WELFARE CAPITALISM IN THE WEST AND STATE SOCIALISM IN THE EAST
The other prerequisite is a break with
the corporatist traditions in East and West
Germany. Though welfare capitalism in the
West and state socialism in the East were
fundamentally different modes of production,
there also were important parallels in
terms of political structures. In both countries
decision-making powers were taken
away from rank-and-file workers and concentrated
in state, union, and party bureaucracies.
As long as workers interests were
represented, at least to some extent, by
these bureaucracies, the subsequent political
systems were widely, though not enthusiastically,
accepted. This has changed
since union bureaucracies, mostly clinging
to the corporatist welfare state, lost
their counterparts in the political system.
The Social Democratic turn toward
neoliberalism and the ever-deeper penetration
of state apparatuses with neoliberal
bureaucrats led to a crisis of legitimacy of
actually existing forms of political representation.

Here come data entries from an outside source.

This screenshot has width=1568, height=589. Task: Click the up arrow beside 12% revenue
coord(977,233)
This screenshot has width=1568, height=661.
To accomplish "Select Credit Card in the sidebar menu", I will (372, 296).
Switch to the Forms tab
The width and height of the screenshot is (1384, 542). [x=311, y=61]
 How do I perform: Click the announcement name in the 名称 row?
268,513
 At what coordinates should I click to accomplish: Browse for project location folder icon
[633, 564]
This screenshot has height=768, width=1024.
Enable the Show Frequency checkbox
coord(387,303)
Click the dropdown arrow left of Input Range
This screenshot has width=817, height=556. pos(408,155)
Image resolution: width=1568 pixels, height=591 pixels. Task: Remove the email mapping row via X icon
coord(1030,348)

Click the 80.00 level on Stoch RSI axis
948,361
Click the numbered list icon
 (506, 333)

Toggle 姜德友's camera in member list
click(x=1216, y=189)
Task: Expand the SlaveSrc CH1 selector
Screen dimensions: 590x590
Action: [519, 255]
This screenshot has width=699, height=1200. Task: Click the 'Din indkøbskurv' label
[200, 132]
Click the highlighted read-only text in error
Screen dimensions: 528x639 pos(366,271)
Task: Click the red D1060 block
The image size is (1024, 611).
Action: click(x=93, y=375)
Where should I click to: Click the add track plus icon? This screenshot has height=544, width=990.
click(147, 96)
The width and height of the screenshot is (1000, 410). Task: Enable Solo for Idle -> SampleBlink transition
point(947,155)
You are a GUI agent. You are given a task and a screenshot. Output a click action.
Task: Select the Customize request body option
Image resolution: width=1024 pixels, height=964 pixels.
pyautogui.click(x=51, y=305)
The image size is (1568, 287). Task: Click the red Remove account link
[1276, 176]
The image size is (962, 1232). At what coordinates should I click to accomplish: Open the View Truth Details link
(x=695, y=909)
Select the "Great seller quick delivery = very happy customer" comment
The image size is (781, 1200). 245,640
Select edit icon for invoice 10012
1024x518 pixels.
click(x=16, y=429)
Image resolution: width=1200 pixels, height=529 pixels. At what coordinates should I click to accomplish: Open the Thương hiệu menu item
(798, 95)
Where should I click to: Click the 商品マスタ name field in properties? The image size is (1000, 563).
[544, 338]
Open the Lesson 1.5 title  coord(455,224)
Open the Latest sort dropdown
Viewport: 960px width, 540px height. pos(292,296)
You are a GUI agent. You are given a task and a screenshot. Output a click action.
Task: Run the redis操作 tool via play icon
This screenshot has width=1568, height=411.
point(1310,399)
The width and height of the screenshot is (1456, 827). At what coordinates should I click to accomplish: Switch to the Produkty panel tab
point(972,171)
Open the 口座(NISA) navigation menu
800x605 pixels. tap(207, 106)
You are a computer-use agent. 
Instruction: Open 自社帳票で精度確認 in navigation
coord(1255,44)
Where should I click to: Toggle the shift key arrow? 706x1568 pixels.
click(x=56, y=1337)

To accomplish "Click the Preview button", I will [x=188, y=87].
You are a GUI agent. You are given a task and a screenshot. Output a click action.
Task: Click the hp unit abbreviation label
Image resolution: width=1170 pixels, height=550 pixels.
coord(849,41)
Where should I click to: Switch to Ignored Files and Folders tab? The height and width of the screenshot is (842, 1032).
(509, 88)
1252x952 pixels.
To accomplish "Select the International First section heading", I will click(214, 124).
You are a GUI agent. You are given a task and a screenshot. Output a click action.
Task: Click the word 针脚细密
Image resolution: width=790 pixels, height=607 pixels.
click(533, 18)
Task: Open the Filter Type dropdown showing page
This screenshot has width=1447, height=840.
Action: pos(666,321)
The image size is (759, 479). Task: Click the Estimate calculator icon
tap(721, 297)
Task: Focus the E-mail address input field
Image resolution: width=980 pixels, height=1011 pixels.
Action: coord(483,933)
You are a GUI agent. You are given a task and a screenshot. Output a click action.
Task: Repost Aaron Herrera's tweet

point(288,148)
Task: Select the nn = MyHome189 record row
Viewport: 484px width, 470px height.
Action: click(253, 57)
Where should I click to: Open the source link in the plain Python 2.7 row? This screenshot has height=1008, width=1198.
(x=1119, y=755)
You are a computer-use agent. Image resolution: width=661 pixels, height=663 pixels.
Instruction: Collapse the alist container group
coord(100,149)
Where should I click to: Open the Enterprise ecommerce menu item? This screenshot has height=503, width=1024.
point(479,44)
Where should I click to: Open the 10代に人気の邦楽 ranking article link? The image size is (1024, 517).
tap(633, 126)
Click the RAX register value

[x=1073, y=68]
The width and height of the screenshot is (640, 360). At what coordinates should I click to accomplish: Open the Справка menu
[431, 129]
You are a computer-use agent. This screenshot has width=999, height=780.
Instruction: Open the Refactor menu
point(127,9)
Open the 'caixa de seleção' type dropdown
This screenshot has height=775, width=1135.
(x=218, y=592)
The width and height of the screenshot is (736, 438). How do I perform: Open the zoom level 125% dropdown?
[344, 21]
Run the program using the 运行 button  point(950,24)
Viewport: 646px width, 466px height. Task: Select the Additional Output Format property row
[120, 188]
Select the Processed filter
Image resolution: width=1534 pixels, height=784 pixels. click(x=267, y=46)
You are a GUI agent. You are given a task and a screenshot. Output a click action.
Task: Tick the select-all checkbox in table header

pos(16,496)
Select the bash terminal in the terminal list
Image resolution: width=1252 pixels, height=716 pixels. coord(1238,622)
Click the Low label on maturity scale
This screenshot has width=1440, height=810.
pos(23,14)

Thus, the founding of The Left
party may not be sufficient to rebuild working
class power. To this end a broader
working class culture, which allows the
articulation of ideas and aspirations outside
the political system, is needed. Without
such a socio-cultural basis the new
party might, just as other workers parties
in the past, be drawn into a political system
that represents business interests
against workers.
However, not even the unionists and
socialists within The Left party can agree
on a strategy for working class renewal.
Some of these labour forces aim at reinventing
politically negotiated class compromises,
some at winning government
positions at all costs and others at some
sort of rainbow coalition that either ignores
or denies the actual and potential roles of
class. To be sure, other social forces are
active in the party as well. The Left party
was founded, and developed up until now,
as a rallying point of all kinds of people
who were discontent with neoliberalism.
By no means, the party can be called a
workers party of any kind. Since its inception,
the character of the party and its current
and future strategies was ambiguous.
Yet, the economic conditions under which
it operates, started to shift the same year
the party’s founding convention was held
in 2007.
The U.S. housing crisis sparked a
world economic crisis that hit the highly
export-oriented German economy, so far
at least, even harder than the American
economy, which, after all, is less dependent
on imports than other countries are
on exports. Particularly hard hit by the crisis
in Germany are export-sectors such as
automobile, machine tools and chemicals,
which are also the sectors with comparatively
strong union representation, and the
contingent workforce whose growth was
significantly fostered by Red-Green labour
market reform. Because The Left, whatever
else its internal differences were, had
fairly consistently opposed such measures
and advocated for better labour protection,
it was widely expected that the party would
win support from deteriorating economic
and social conditions. So far, that hasn’t
happened. In fact, The Left is struggling
to maintain its 10 – 14 percent-share of
the popular vote; the only party whose
approval rate increased since the crisis became
serious in September 2008 is the Liberal
Party, doubling its share from 8 to 16
percent. While the government, formed by
a coalition of Social Democrats and Conservatives
since 2005, jumped, reluctantly
though, onto the international bandwagon
of fiscal stimulus and ultralax
monetary policies, the
Liberal Party could gather the
hard core of tax-cutters
around it.
At the other end of the
economic policy spectrum,
The Left party lost its unique
selling point. Before the crisis,
The Left was the only
party in Germany advocating
for Keynesian policies.
Though these policies were
never unanimously supported
within the party, public perception
saw The Left much
more as Keynesian welfare
state than as a workers or socialist
party. Now, its claims
for public expenditures and
employment programs pale
compared to the
government’s spending
spree. It is certainly true that
the government spends most
money for banking bailouts whereas The
Left party advocates for publicly funded
protection and creation of jobs but, until
now, it didn’t succeed in making these differences
known to potential voters.
Though Keynesianism had a certain
resurgence over the last months, it wasn’t
The Left party that benefitted from this
unexpected departure from neoliberal policies.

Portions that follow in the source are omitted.